About a quarter of the groups have no policy in place.
- Over half of
the youth groups which are affiliated to individual schools and led
by a youth tutor use the school's drug policy and guidelines. The
youth tutors have little knowledge of what the young people have experienced
within the school's personal and social education programme which
might inform the youth centre provision: drug education was absent
from the programme offered in a majority of the groups led by youth
tutors.
- VHQO guidelines
are variable in quality and scope. All VHQOs visited recognise the
need for a written policy and clear procedures: in a significant minority
of cases this commitment has yet to be translated into practice.
- All ELBs provide
guidance to youth centres in their areas on health education or drug
education; a majority of this guidance is not sufficiently specific
to youth groups.
- In general,
training is still at the level of raising awareness about drug education.
A more systematic and planned approach to training is required by
ELBs and VHQOs to facilitate the delivery of effective drug education
programmes. The good work of a small number of youth workers is informed
by pursuing personal study in this area.
- There is significant
diversity in terms of quality and availability of current drug education
programmes in the Youth Service. About half of the youth groups provide
supportive and effective programmes.
- Inadequate levels
of staffing and leaders with insufficient training were two features
common to poor programmes.
- Resources to
facilitate an effective drug education programme are poor in a majority
of youth groups.
- There are examples
of good inter-agency work on drug education in a variety of settings,
and of innovative harm-reduction programmes with young people who
have drug-related problems.
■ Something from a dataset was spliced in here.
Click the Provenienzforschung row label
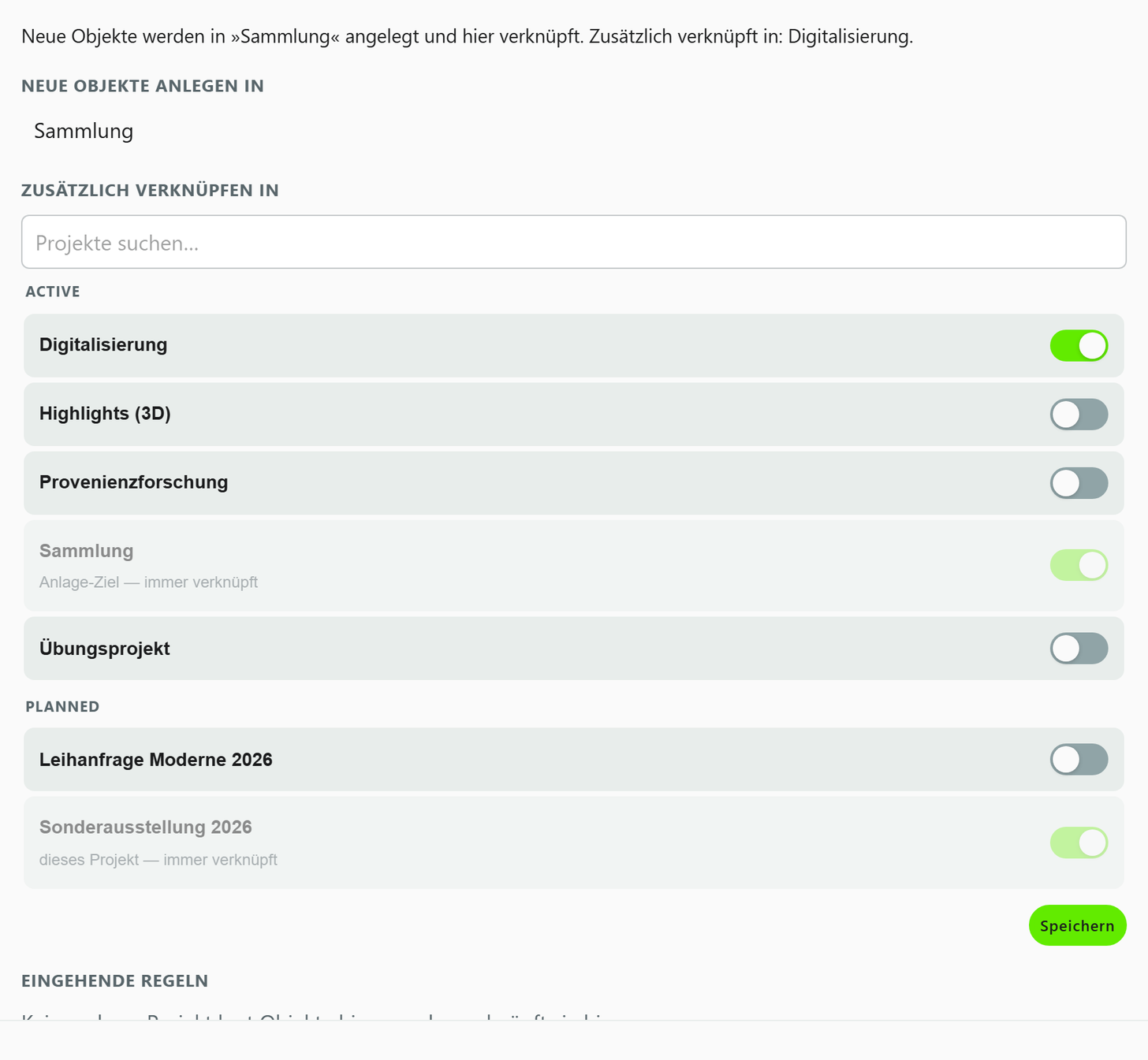Screen dimensions: 1148x1060 [133, 482]
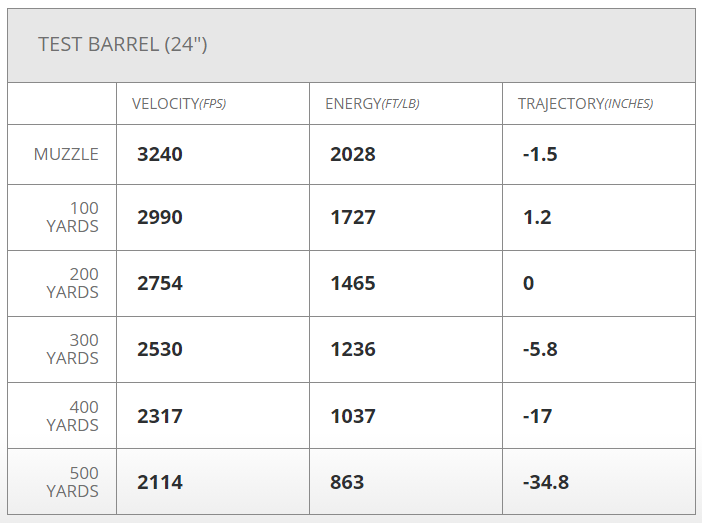Click the 200 YARDS row label

[x=73, y=283]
The leaders report that the young people
respect the rule that drugs are not allowed inside youth centres.
- The monitoring
and evaluation of drug education programmes are poorly developed:
there is evidence of most groups monitoring programmes, but in a majority
of instances the information gathered is not used to influence future
practice or to disseminate successful practice.
- The most successful
practice was observed when the programme had well developed policies
and procedures, and adequately trained staff that had confidence in
their own ability to monitor and evaluate the outcomes of all the
programmes offered in their centres.
Conclusions
- The good quality
of pastoral care and support which is available to the young people
in the majority of youth centres visited during this survey creates
a climate which is conducive to the development and delivery of a
comprehensive drug education programme. However, the quality of drug
education provision is inconsistent. There is a need for greater co-ordination
of training, methodology and planning to maximise the potential learning
for all young people, and to ensure that the youth service can support
those young people who are at risk.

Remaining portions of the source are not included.